**Instruções de trabalho:**
[A] Cite literalmente, do texto sobre Barretos, a parte que se inicia nas palavras que contêm "Nas arenas de" e se encerra em "caminho do frigorífico.".
[B] Dê continuidade ao texto sobre Barretos a partir do ponto em que ele termina.

**Trecho do texto:**

______________________________

São Paulo, quinta-feira, 19 de agosto de 2010

Texto Anterior | Próximo Texto | Índice

OPINIÃO MÚSICA CAIPIRA

Nas arenas de Barretos, a cultura não para jamais

Festa se divide entre os 'urbanejos' e os admiradores da canção de 'raiz'

JOSE HAMILTON RIBEIRO
ESPECIAL PARA A FOLHA

Barretos ainda tinha ruas de terra no comércio, por onde passavam boiadas a caminho do frigorífico.
Certa vez, um lote de 600 bois vinha do Pantanal para o abate, tocado por comitiva. No meio vinha um boi preto por nome de Soberano. Boi erado, de guampas curvadas e compridas, com fama de criminoso -já tinha matado um peão. Há um estouro da boiada justo quando ela chega na cidade. O povo se recolhe nas casas, as lojas fecham as portas. A boiada lá vem levando tudo nas patas -o Soberano na frente.
Um menino está brincando na rua, distraído. Quando se dá conta do "tropé", desmaia e cai no chão. O Soberano para em sua frente, bufando e rebatendo com o chifre os bois que vinham passando, protegendo o menino. O pai aparece gritando, desesperado, prevê o menino morto, faz ameaças, mas quando vê seu filho vivo e o boi por ele velando, chora de alegria. A seguir compra o tucura e o tira da boiada. "Esse boi salvou meu filho, ninguém mata o Soberano."

______________________________

**Dados:**
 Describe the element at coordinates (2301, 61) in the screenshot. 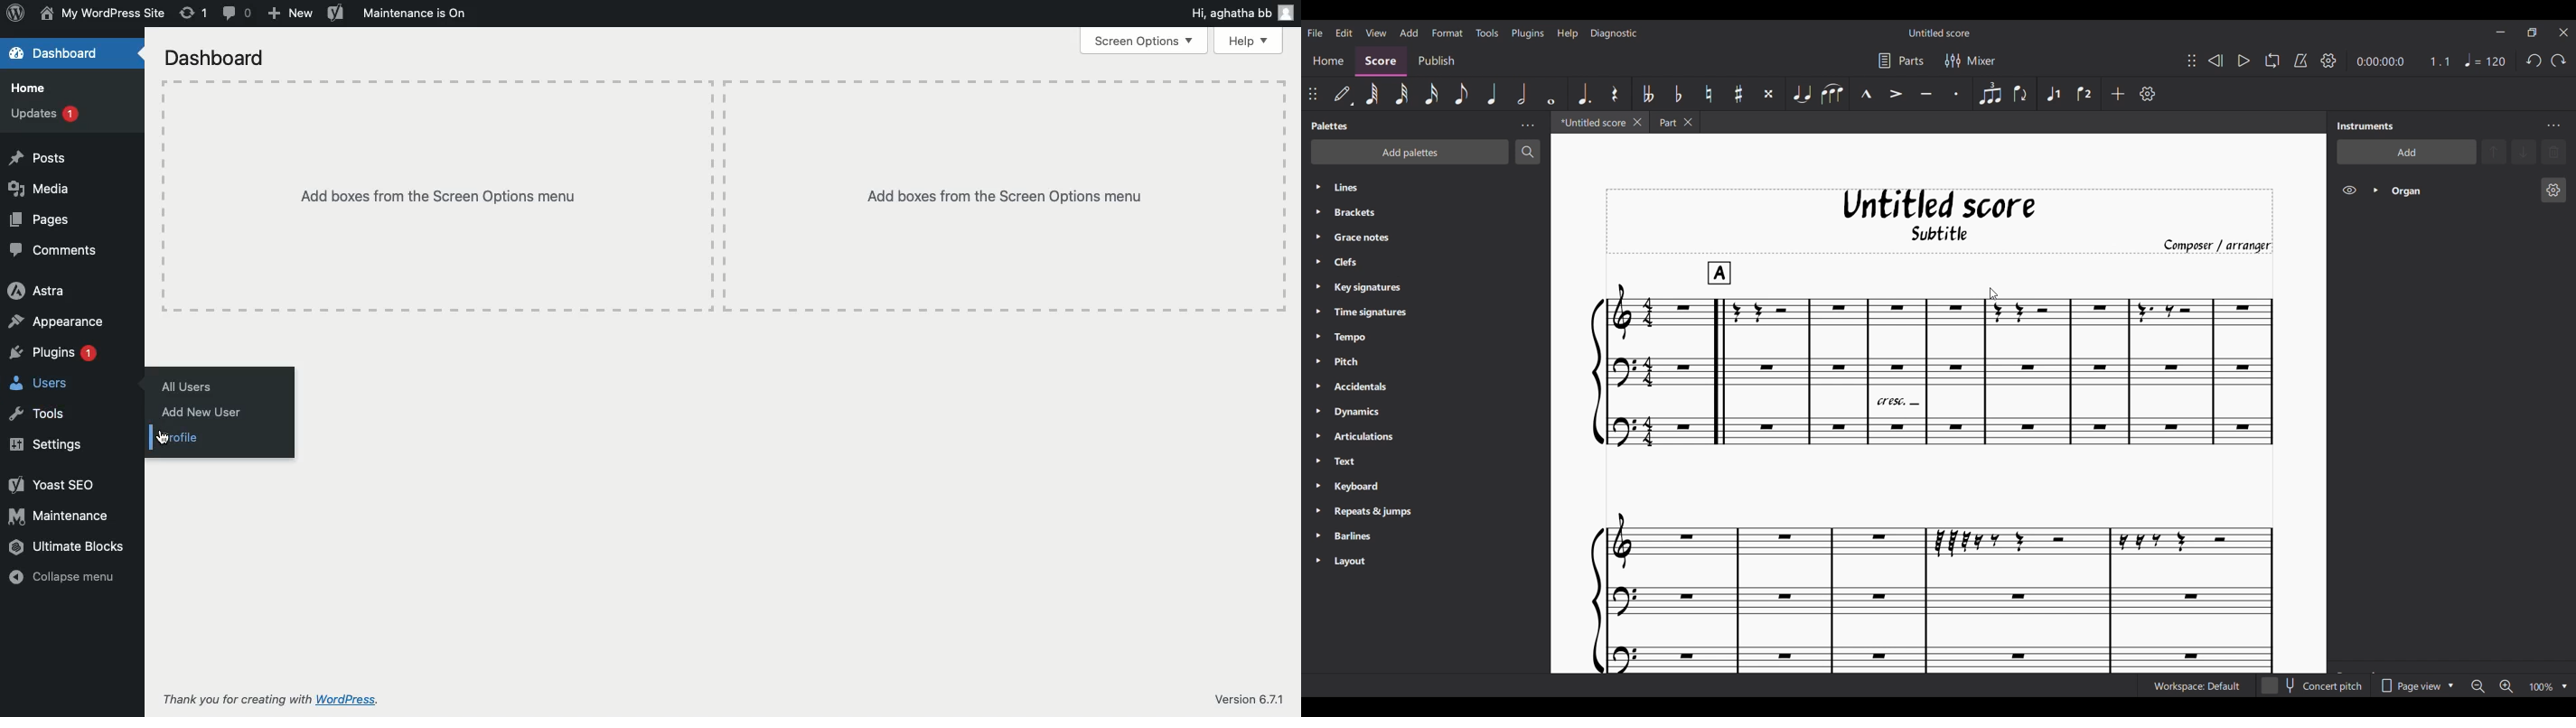

I see `Metronome` at that location.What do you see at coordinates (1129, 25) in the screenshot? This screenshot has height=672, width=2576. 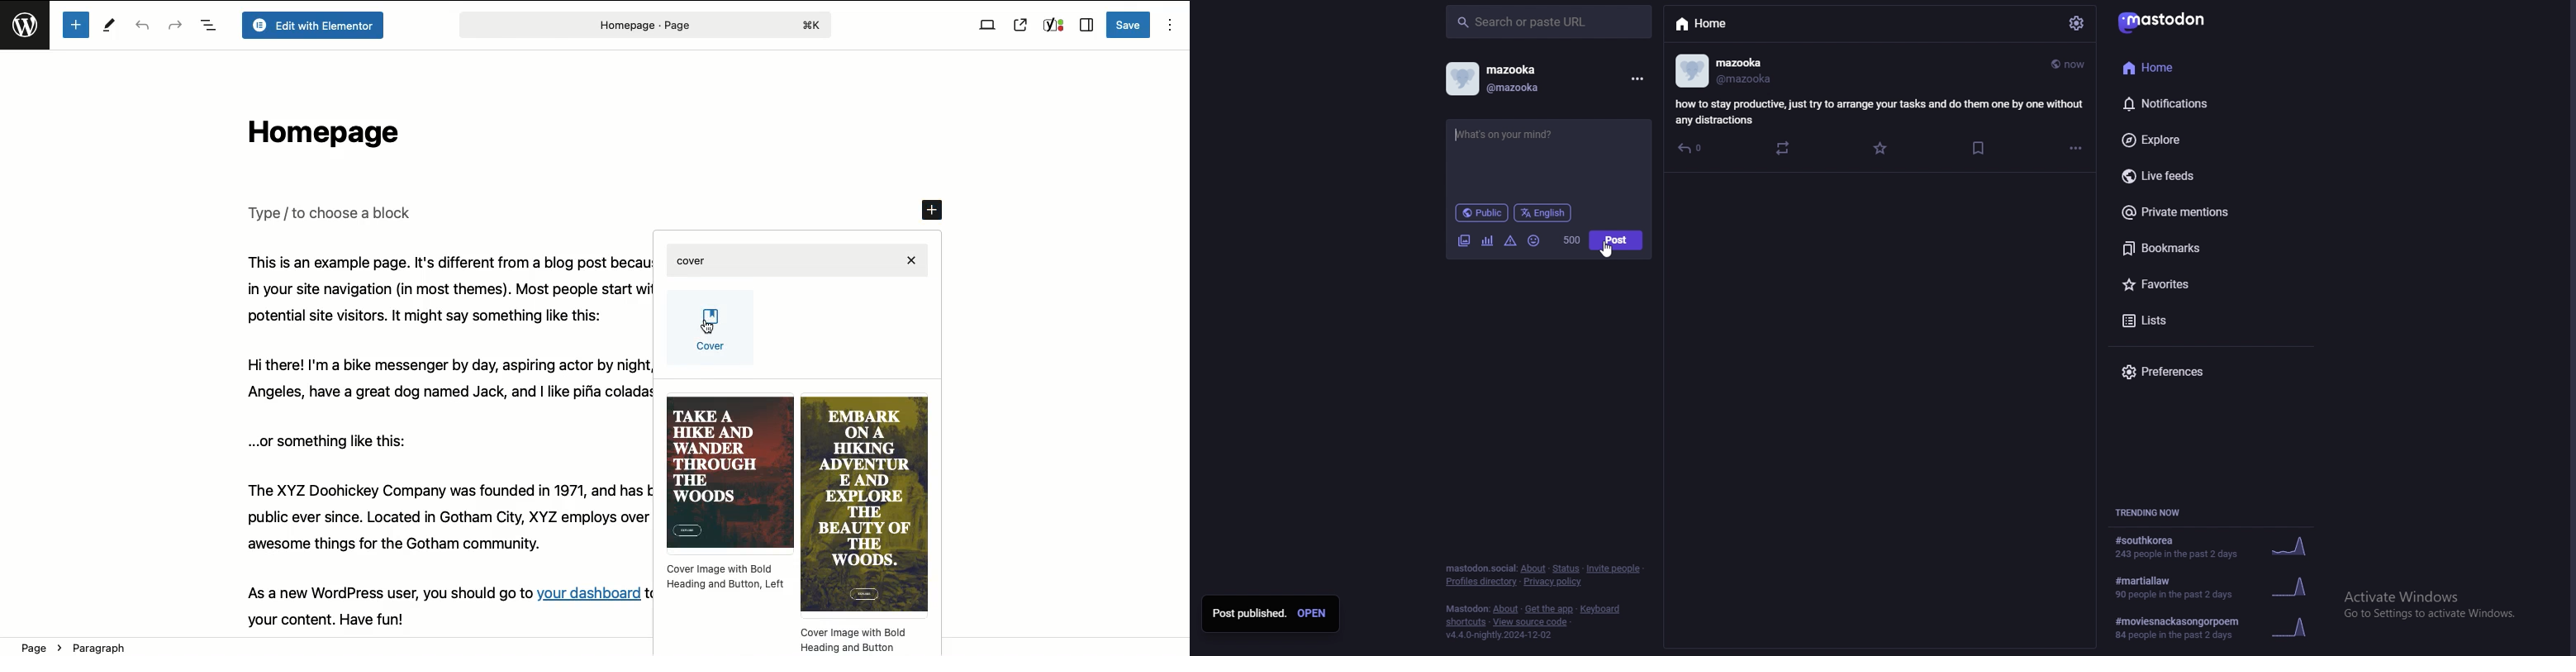 I see `Save` at bounding box center [1129, 25].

______________________________

**Respostas:**
[A]
Nas arenas de Barretos, a cultura não para jamais

Festa se divide entre os 'urbanejos' e os admiradores da canção de 'raiz'

JOSE HAMILTON RIBEIRO
ESPECIAL PARA A FOLHA

Barretos ainda tinha ruas de terra no comércio, por onde passavam boiadas a caminho do frigorífico.

[B]
Esse é o enredo de "Boi Soberano", moda de viola de Carreirinho, uma das obras-primas da música brasileira. O professor Romildo Santana, de São José do Rio Preto, em sua tese de doutorado, analisa essa composição em profundidade e a considera tão importante que dedicou seu livro "A Moda é Viola" ao Soberano. Talvez seja o único livro do mundo dedicado a um boi de corte.
A Festa do Peão de Barretos tem raiz. Ali foi lugar de boiada estradeira (quando havia) e o mundo do peão boiadeiro sempre envolveu essa tarefa de montar em burro e cavalo bravos, um serviço arriscado mas sempre divertido, e que fazia a alegria dos moradores de fazenda de gado e dos peões de comitivas.
Houve, é certo, uma "americanizada" na festa, com introdução da montaria em touros, coisa que não é muito da nossa história. O máximo de proeza que se fazia com boi era nas "touradas" de circo, onde um peão corajoso se voluntariava para pegar o boi a unha.
Aconteceu o mesmo com a música. No tempo das comitivas de boiada, a música era a caipira tradicional -viola e dupla cantando em terça. Hoje a música caipira está tripartida com uma ala que a cultiva como era, outra que a "modernizou" (duplas de "sertanejos modernos" ou urbanejos) e a terceira que cultiva a viola caipira como instrumento de solo, segmento esse que começou com Tião Carreiro e tem hoje pessoas de grande talento como Ivan Vilela, Roberto Correa, Paulo Freire, Almir Sater, Marcos Giancardini, Pereira da Viola, Paçoca e vários outros.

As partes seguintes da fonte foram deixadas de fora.